In the early 1970s Victor Turner, the cultural anthropologist, wrote of the old Roman rite: “One advantage of the traditional Latin ritual was that it could be performed by the most diverse groups and individuals, surmounting the divisions of age, sex, ethnicity, culture, economic status, or political affiliation.

“The liturgy stands out as a magnificent objective creation if the will to assist both lovingly and well was there. Now one fears that the tendentious manipulation of particular interest-groups is liquidating the ritual bonds which held the entire heterogeneous mystical body together in worship.”

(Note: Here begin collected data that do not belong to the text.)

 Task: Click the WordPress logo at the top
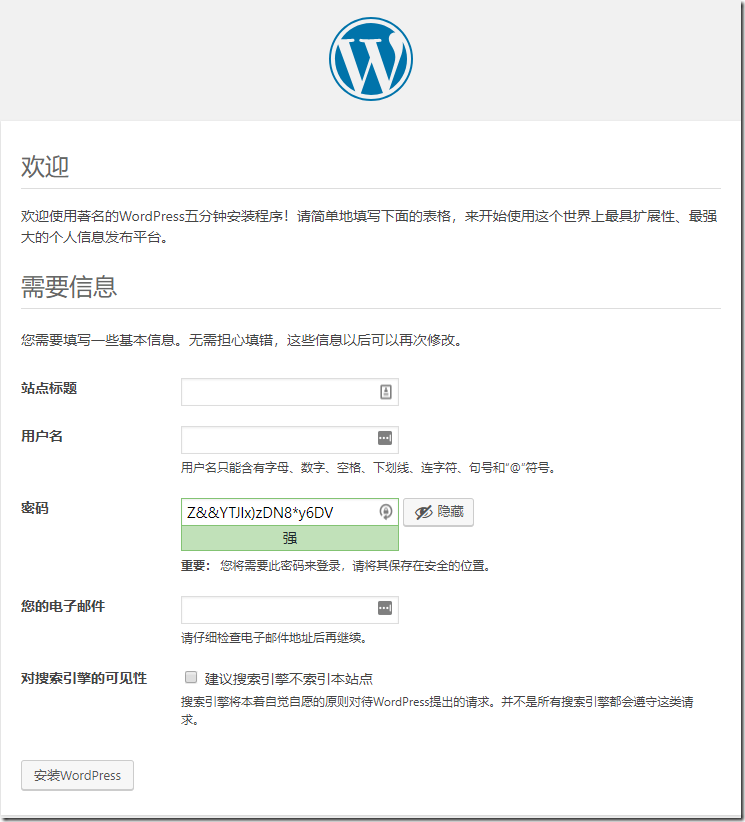tap(371, 59)
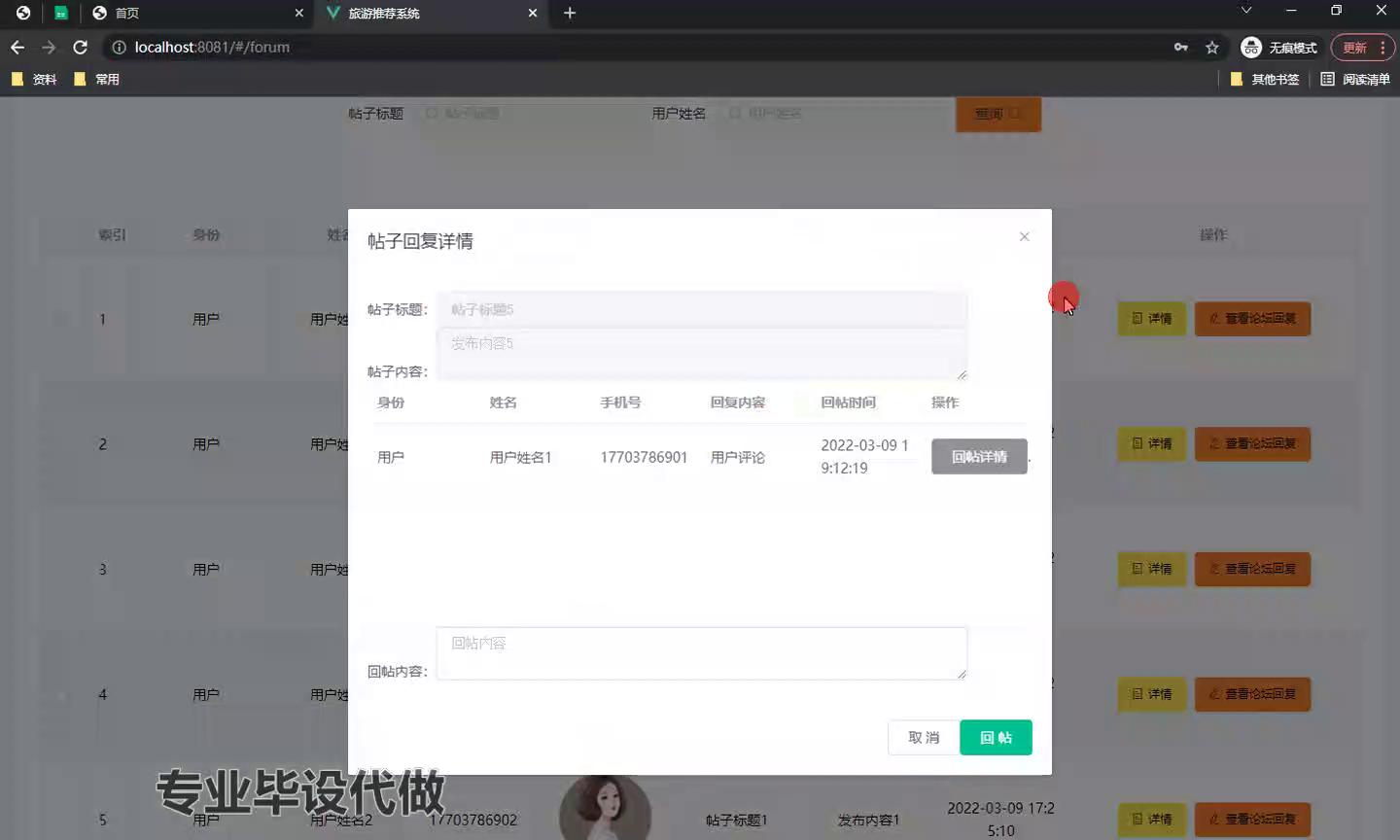The image size is (1400, 840).
Task: Open the 资料 bookmark folder
Action: [x=34, y=79]
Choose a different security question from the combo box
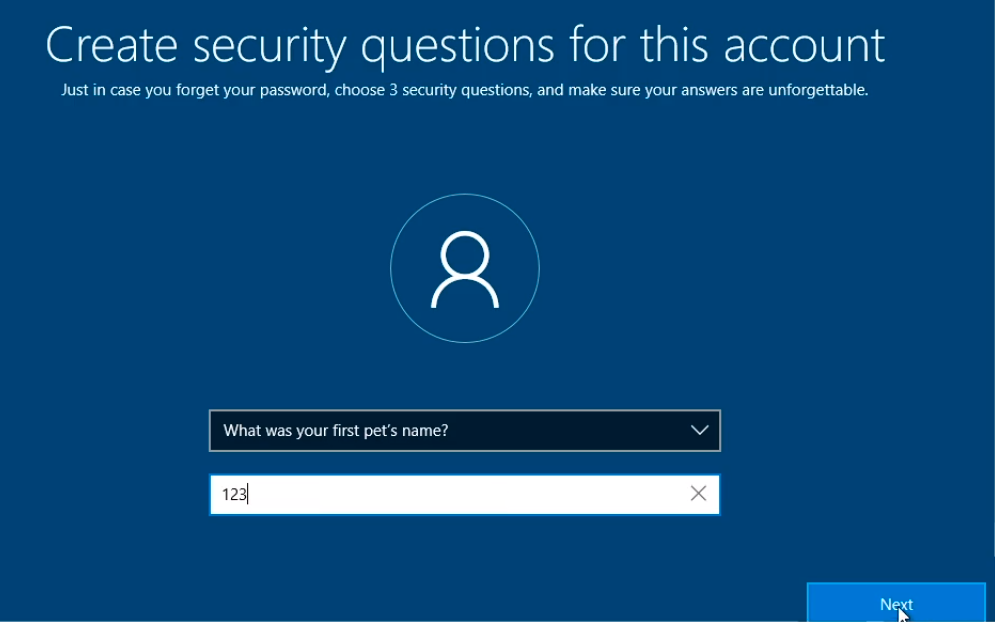The width and height of the screenshot is (995, 622). pos(465,430)
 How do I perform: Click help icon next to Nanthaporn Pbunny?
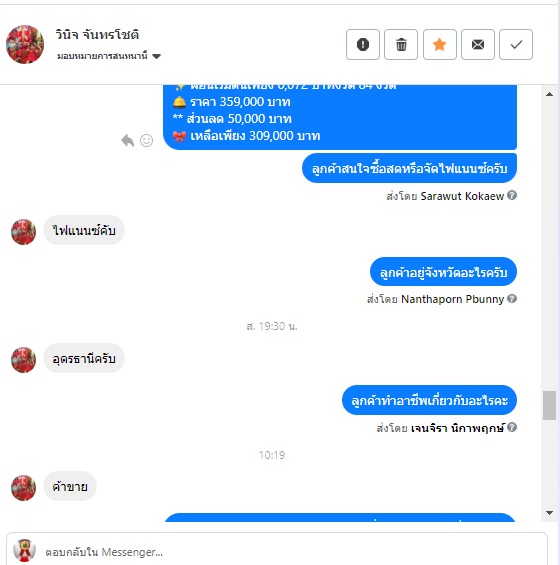pos(512,298)
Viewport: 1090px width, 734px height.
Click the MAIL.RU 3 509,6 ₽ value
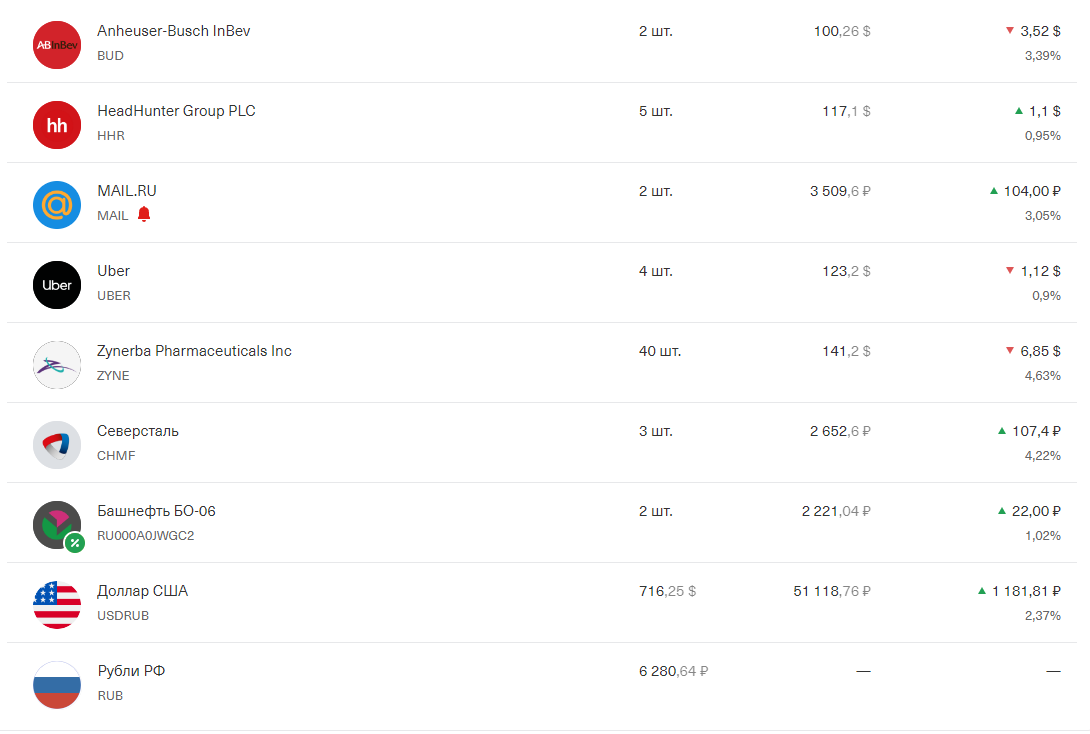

In the light of this, the reformed liturgy can be seen as yet another glaring failure by the Leftists in the Church to deliver, even according to their own agenda. It was not meant to be like this. Reading the Sacrosanctum Concilium, the Council’s document on the liturgy, one realises just how much the spirit of true reform has been betrayed by the wilful misdirection of liturgical activists in recent times:

“Servers, readers, commentators, and members of the choir also exercise a genuine liturgical function. They ought, therefore, to discharge their offices with the sincere piety and decorum demanded by so exalted a ministry and rightly expected of them by God’s people.” (Sacrosanctum Concilium [SC] Chapter 3, Section 29)

“The treasury of sacred music is to be preserved and cultivated with great care. Choirs must be assiduously developed.” (SC, Chapter 6, Section 14)

“The faithful are also to be taught that they should try to raise their mind to God through interior participation as they listen to the singing of ministers or choir.” (Musicam Sacram, Part 2, Section 14)

“Because of the liturgical ministry it exercises, the choir should be mentioned here explicitly. The conciliar norms regarding reform of the liturgy have given the choir’s function greater prominence and importance. Therefore: (a) Choirs are to be developed with great care, especially in cathedrals and other major churches, in seminaries and in religious houses of study. (b) In smaller churches as well a choir should be formed, even if there are only a few members.” (MS, Part 2, Section 19)

“The Church recognises Gregorian Chant as being specially suited to the Roman liturgy. Therefore it should be given pride of place in liturgical services.” (SC, Chapter 6, Section 116)

“Other kinds of music, especially polyphony are by no means excluded.” (SC, Chapter 6, Section 116) “The pipe organ is to be held in high esteem in the Latin Church, for it is the traditional musical instrument, the sound of which can add a wonderful splendour to the Church’s ceremonies and powerfully lifts up men’s minds to God and higher things.” (SC, Chapter 6, Section 120) “Pastors should see to it that, in addition to the vernacular, the faithful are also able to say or to sing together in Latin those parts of the Ordinary of the Mass belonging to them.” (MS, Part 2, Section 47)

It is clear, therefore, that Vatican II did not abolish choirs, the great choral tradition, Gregorian chant, organs, prayerful liturgy, or even Latin. In fact as the documents make clear here, all these things are positively encouraged. So who did abolish them?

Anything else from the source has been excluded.